Description

Joining Razer will place you on a global mission to revolutionize the way the world games. As a Senior Site Reliability Engineer, you will be part of a growing infrastructure and platform engineering team. The ideal candidate will have hands-on experience in Amazon Web Services (AWS), strong troubleshooting capabilities, and a passion for building scalable, observable, and resilient systems using modern Infrastructure as Code (IaC) and automation tools.

Responsibilities:

Design, implement, and maintain Infrastructure as Code (IaC) solutions using Terraform and/or CloudFormation across multi-account AWS environments.
Collaborate with developers, architects, and DevOps teams to build scalable, secure, and observable cloud infrastructure.
Lead and participate in architecture design sessions, focusing on system reliability, scalability, security, and performance.
Implement and manage robust monitoring, alerting, and observability solutions (e.g., CloudWatch, Prometheus, ELK, Datadog).
Set and monitor Key Performance Indicators (KPIs) for system uptime, latency, throughput, and overall reliability.

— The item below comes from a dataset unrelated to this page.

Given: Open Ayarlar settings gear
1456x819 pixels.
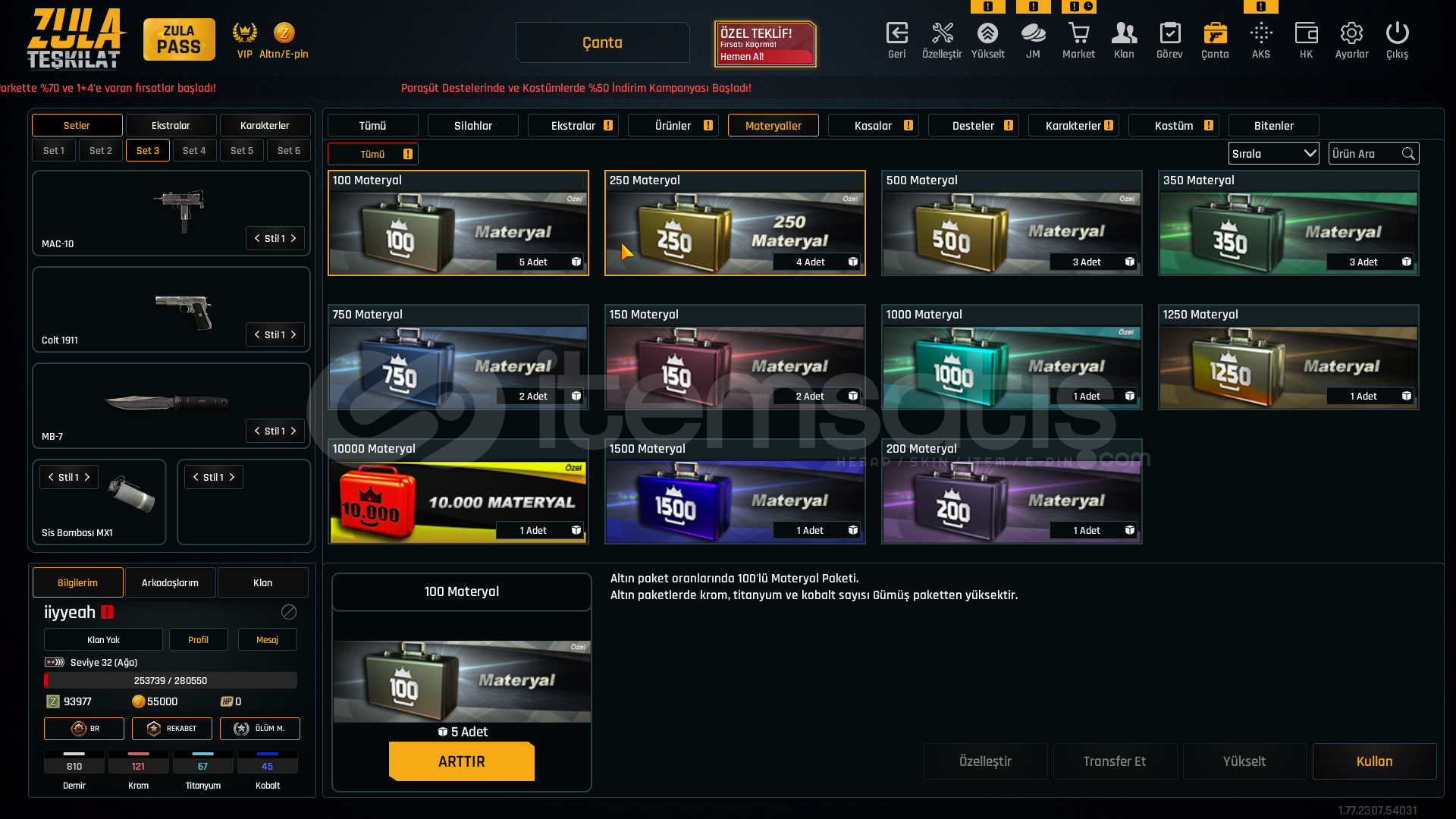Looking at the screenshot, I should pyautogui.click(x=1351, y=33).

Drive incident response processes, including coordination, triaging, resolution, documentation, and post-incident reviews (PIRs).
Supervise and mentor junior SREs and infrastructure engineers, fostering knowledge-sharing and team growth.

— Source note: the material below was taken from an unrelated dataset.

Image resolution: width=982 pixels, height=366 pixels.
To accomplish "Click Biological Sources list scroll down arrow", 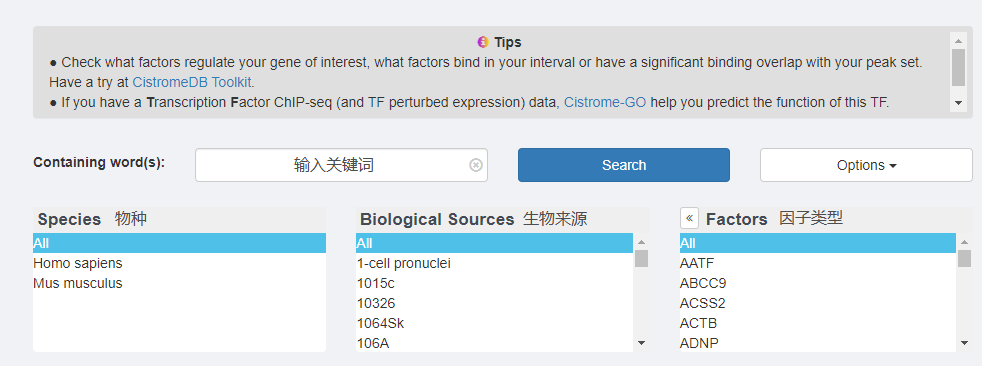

Collaborate across development, operations, and security teams to ensure secure and compliant deployments.
Automate manual tasks and workflows through scripting and tooling (Python, Node.js, Bash, Ruby, JSON/YAML).

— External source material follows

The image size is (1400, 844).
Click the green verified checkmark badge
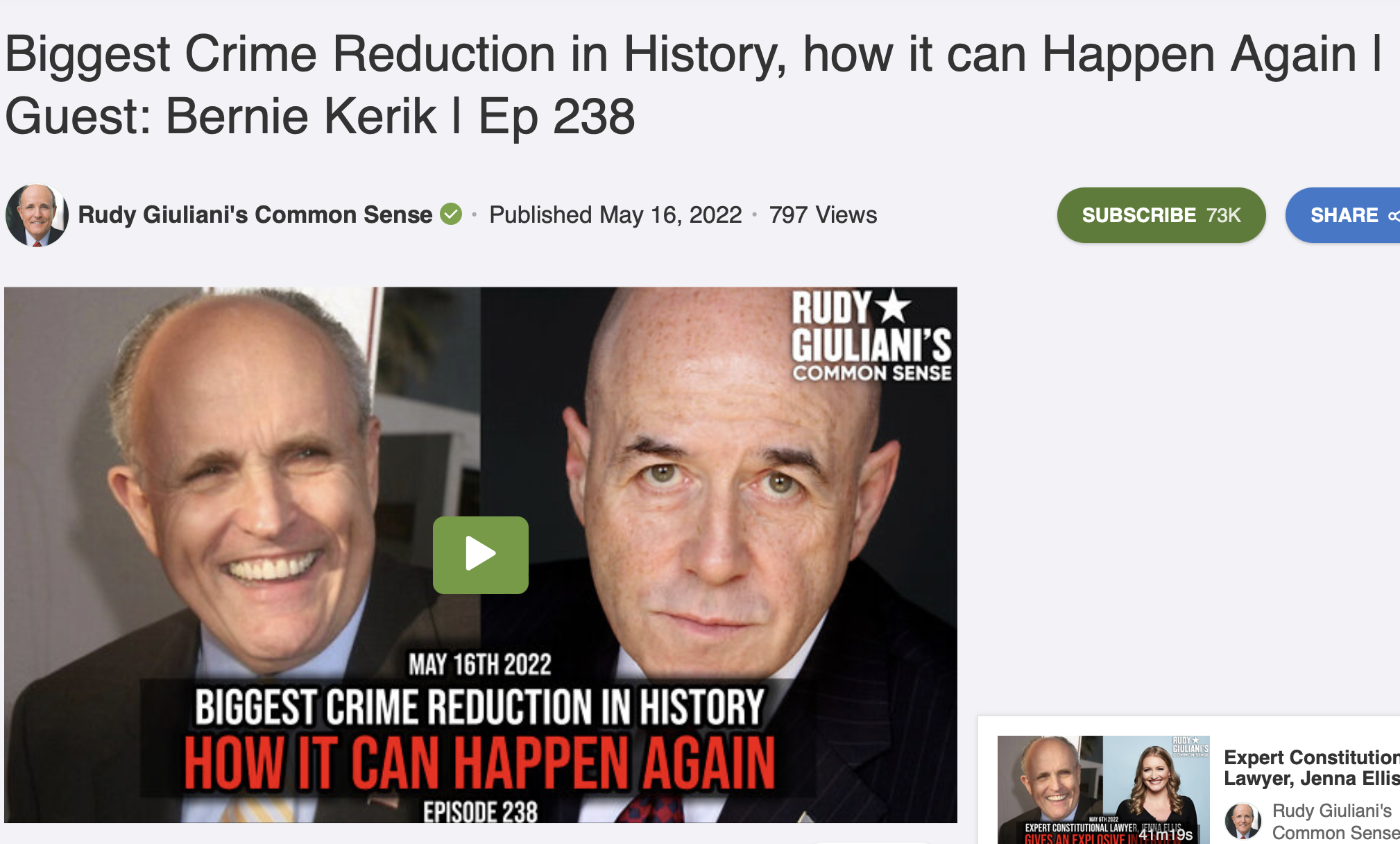(451, 214)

Troubleshoot complex infrastructure issues across Linux, Windows, Docker, and cloud-native environments.
Provide IaC and CI/CD best practices to ensure repeatability, scalability, and compliance across all environments.
Provide on-call support, participate in incident rotations, and lead technical investigations during outages or degradations.
Strong understanding and experience for Disaster Recovery (DR).
Provide support and solution handling to incident and tickets assigned.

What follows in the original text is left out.